But perhaps you know that already, and your question is just about breaking, so by “kill-safe” you mean “break-safe.” You ask why `semaphore-break` doesn’t just disable breaking, but that wouldn’t help with the problem the documentation alludes to. The problem is that there’s fundamentally a race condition in code like this:

(semaphore-wait sem)
; do something important
(semaphore-post sem)

If this code is executed in a context where breaks are enabled, it’s not break-safe whether or not `semaphore-wait` were to disable breaks while waiting on the semaphore. As soon as `semaphore-wait` returns, the queued break would be delivered, the stack would unwind, and the matching `semaphore-post` call would never execute, potentially holding a lock forever. So the issue isn’t that the semaphore’s internal state gets somehow corrupted, but that the state no longer reflects the value you want.

The right way to write that code is to disable breaks in the critical section:

(parameterize-break #f
(semaphore-wait sem)
########################################
:: Tasks to perform ::
• a. In the passage on semaphores and breaks, what happens to the matching `semaphore-post` call if a queued break is delivered right after `semaphore-wait` returns?
• b. Render this sentence from the passage on semaphores and breaks in Spanish: "So the issue isn’t that the semaphore’s internal state gets somehow corrupted, but that the state no longer reflects the value you want."
• c. Carry on the passage on semaphores and breaks from the point where it stops.
The data after this point comes from a separate source and is unrelated to the passage.

:: Supplied information ::
########################################
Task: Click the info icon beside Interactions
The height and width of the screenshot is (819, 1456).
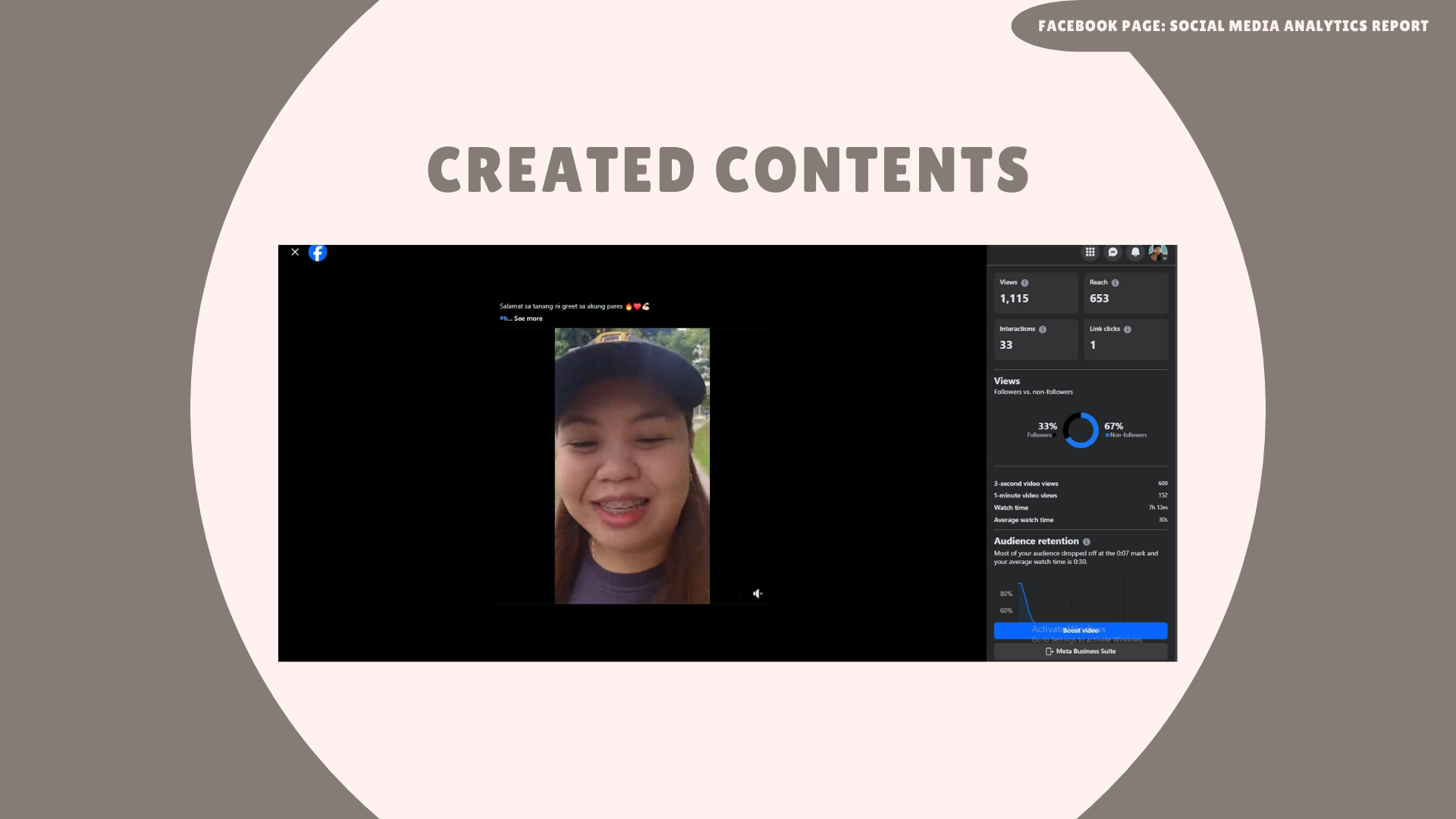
########################################
:: Responses in order ::
• a. It never executes, potentially holding a lock forever.

• b. Así que el problema no es que el estado interno del semáforo se corrompa de algún modo, sino que el estado ya no refleja el valor que deseas.

• c.
; do something important
(semaphore-post sem))

This eliminates the race condition, since a break cannot be delivered until the `semaphore-post` executes (and synchronous, non-break exceptions can be protected against via `dynamic-wind` or an exception handler). But this creates a new problem, since if a break is delivered while the code is blocked on the semaphore, it won’t be delivered until the semaphore is posted/unlocked, which may be a very long time. You’d really rather just break the thread, since it hasn’t entered the critical section yet, anyway.

This is what `semaphore-wait/enable-break` is for. You can think of it as a version of `semaphore-wait` that re-enables breaks internally, inside its implementation, and it installs an exception handler to ensure that if a break is delivered at the worst possible moment (after the count has been decremented but before breaks are disabled again), it reverses the change and re-raises the break exception. (I have no idea if this is how it’s actually implemented, but I think it’s an accurate model of its behavior.) This does exactly what we want, since it ensures that if we do enter the critical section, breaks are disabled until we exit it, but we can still be interrupted if we’re blocked waiting to enter it.

So it’s not so much that there’s anything really special going on here, but more that break safety is inherently anti-modular where state is involved, and you can’t implement `semaphore-wait/enable-break`-like constructs if you only have access to the `semaphore-wait`-like sibling.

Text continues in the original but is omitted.